I couldn't sleep last night (I've been sick and sleeping is all that I have been doing) so i thought I'd make some Christmas crafts.
Haha this probably seems super lame but I really love Christmas and crafts.

So here's my finished items

http://i473.photobucket.com/albums/r...g?t=1227309386

http://i473.photobucket.com/albums/r...g?t=1227309387http://i473.photobucket.com/albums/r...g?t=1227309389
http://i473.photobucket.com/albums/r...g?t=1227309392


----------



## christinakate (Nov 22, 2008)

So cute !!
I love the bows, how did you make them ?!!


----------



## TISH1124 (Nov 22, 2008)

Great job on the crafting....Do you just stick these in your hair?


----------



## laguayaca (Nov 22, 2008)

Cool! I just started making bows as a hobby I have pics on my blog.


----------



## Brie (Nov 22, 2008)

_laguayaca Those are cute, I have other craft related things in my new etsy store. Its a fun way to spend time watching tv.

Yeah I just wear them in my hair they are either on aligator clips, bobby pins or those snap ones.

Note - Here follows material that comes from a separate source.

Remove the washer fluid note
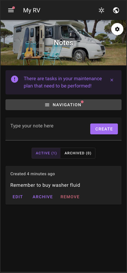 70,197
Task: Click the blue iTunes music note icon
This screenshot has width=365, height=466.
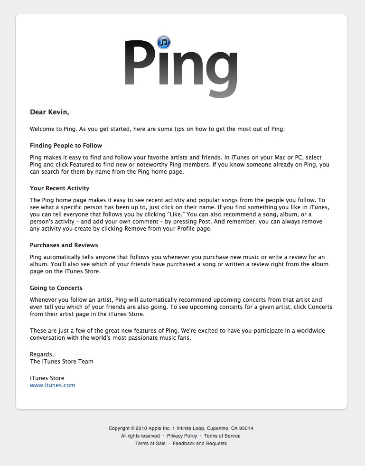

You just get two rectangles of material sew them together leaving a small gap to pull it through inside out. iron it flat to disguise the gap (which you don't really notice if its small enough but you can add a little glue if there's a lot)
Then fastened it tight in the middle with red suede strip then sewed a few rows of beads.

Unless you meant the velvet ones which are just tied into a bow then some rows of beads wrapped around them.

I'l probably wear them on Christmas day or to work.
_


----------



## Jot (Nov 25, 2008)

cute. thanks for sharing xx


----------



## aleksis210 (Nov 26, 2008)

Very cute! I love crafts and anything christmas-y makes me melt...


----------